Re: Regarding tooling/performance vs RedShift

2014-08-06 Thread Nicholas Chammas

 1) We get tooling out of the box from RedShift (specifically, stable JDBC
 access) - Spark we often are waiting for devops to get the right combo of
 tools working or for libraries to support sequence files.


The arguments about JDBC access and simpler setup definitely make sense. My
first non-trivial Spark application was actually an ETL process that sliced
and diced JSON + tabular data and then loaded it into Redshift. From there
on you got all the benefits of your average C-store database, plus the
added benefit of Amazon managing many annoying setup and admin details for
your Redshift cluster.

One area I'm looking forward to seeing Spark SQL excel at is offering fast
JDBC access to raw data--i.e. directly against S3 / HDFS; no ETL
required. For easy and flexible data exploration, I don't think you can
beat that with a C-store that you have to ETL stuff into.

2) There is a belief that for many of our queries (assumed to often be
 joins) a columnar database will perform orders of magnitude better.


This is definitely a it depends statement, but there is a detailed
benchmark here https://amplab.cs.berkeley.edu/benchmark/ comparing Shark,
Redshift, and other systems. Have you seen it? Redshift does very well, but
Shark is on par or better than it in most of the tests. Of course, going
forward we'll want to see Spark SQL match this kind of performance, and
that remains to be seen.

Nick



On Wed, Aug 6, 2014 at 12:06 PM, Gary Malouf malouf.g...@gmail.com wrote:

 My company is leaning towards moving much of their analytics work from our
 own Spark/Mesos/HDFS/Cassandra set up to RedShift.  To date, I have been
 the internal advocate for using Spark for analytics, but a number of good
 points have been brought up to me.  The reasons being pushed are:

 - RedShift exposes a jdbc interface out of the box (no devops work there)
 and data looks and feels like it is in a normal sql database.  They want
 this out of the box from Spark, no trying to figure out which version
 matches this version of Hive/Shark/SparkSQL etc.  Yes, the next release
 theoretically supports this but there have been release issues our team has
 battled to date that erode the trust.

 - Complaints around challenges we have faced running a spark shell locally
 against a cluster in EC2.  It is partly a devops issue of deploying the
 correct configurations to local machines, being able to kick a user off
 hogging RAM, etc.

 - I want to be able to run queries from my python shell against your
 sequence file data, roll it up and in the same shell leverage python graph
 tools.  - I'm not very familiar with the Python setup, but I believe by
 being able to run locally AND somehow add custom libraries to be accessed
 from PySpark this could be done.

 - Joins will perform much better (in RedShift) because it says it sorts
 it's keys.  We cannot pre-compute all joins away.

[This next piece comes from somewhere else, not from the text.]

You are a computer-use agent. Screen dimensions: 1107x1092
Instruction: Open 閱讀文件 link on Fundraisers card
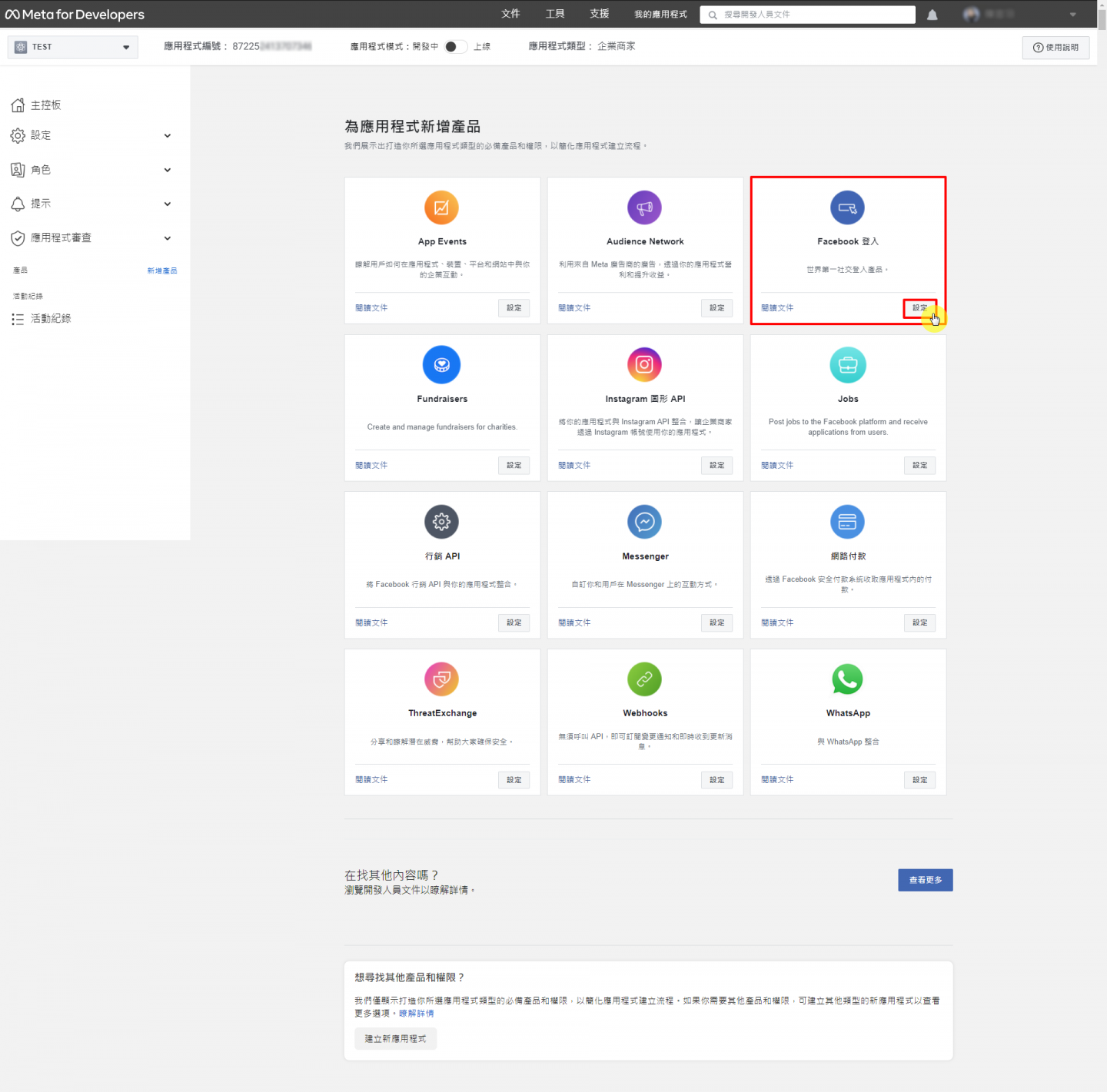tap(371, 466)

 Basically, their argument is two-fold:

 1) We get tooling out of the box from RedShift (specifically, stable JDBC
 access) - Spark we often are waiting for devops to get the right combo of
 tools working or for libraries to support sequence files.

 2) There is a belief that for many of our queries (assumed to often be
 joins) a columnar database will perform orders of magnitude better.

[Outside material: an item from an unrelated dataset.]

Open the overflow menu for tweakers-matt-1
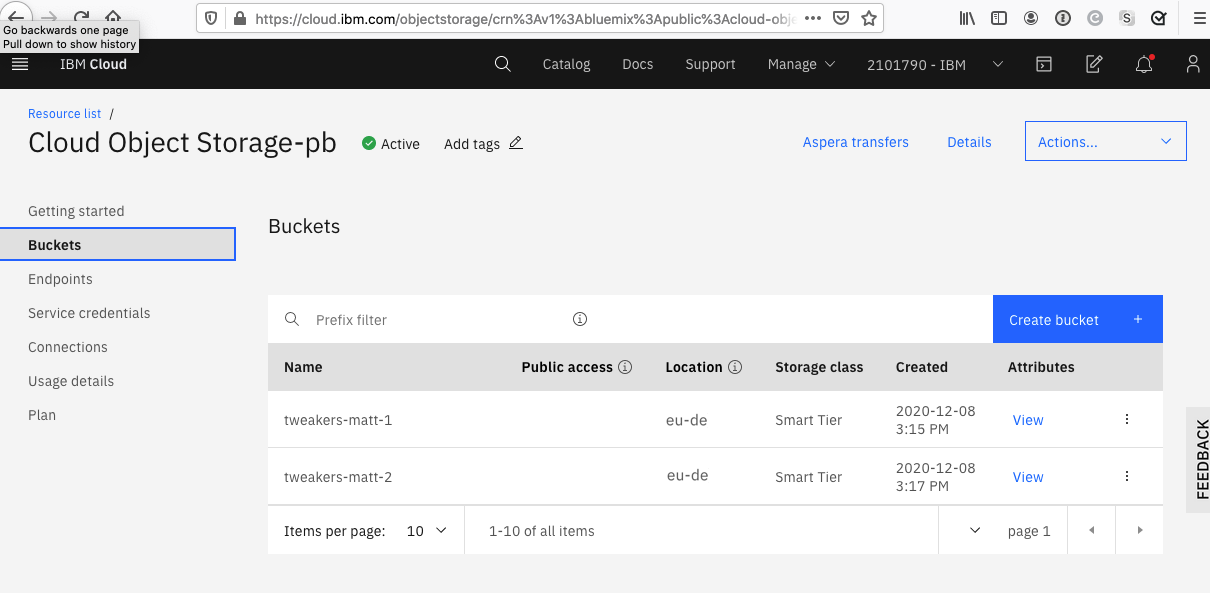 (1127, 420)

 Anyway, a test is being setup to compare the two on the performance side
 but from a tools perspective it's hard to counter the issues that are
 brought up.



RE: Regarding tooling/performance vs RedShift

2014-08-06 Thread Daniel, Ronald (ELS-SDG)
Just to point out that the benchmark you point to has Redshift running on HDD 
machines instead of SSD, and it is still faster than Shark in all but one case.

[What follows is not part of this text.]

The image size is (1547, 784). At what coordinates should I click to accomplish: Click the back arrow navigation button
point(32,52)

Like Gary, I'm also interested in replacing something we have on Redshift with 
Spark SQL, as it will give me much greater capability to process things. I'm 
willing to sacrifice some performance for the greater capability. But it would 
be nice to see the benchmark updated with Spark SQL, and with a more 
competitive configuration of Redshift.

Best regards, and keep up the great work!

Ron


From: Nicholas Chammas [mailto:nicholas.cham...@gmail.com]
Sent: Wednesday, August 06, 2014 9:30 AM
To: Gary Malouf
Cc: user
Subject: Re: Regarding tooling/performance vs RedShift

1) We get tooling out of the box from RedShift (specifically, stable JDBC 
access) - Spark we often are waiting for devops to get the right combo of tools 
working or for libraries to support sequence files.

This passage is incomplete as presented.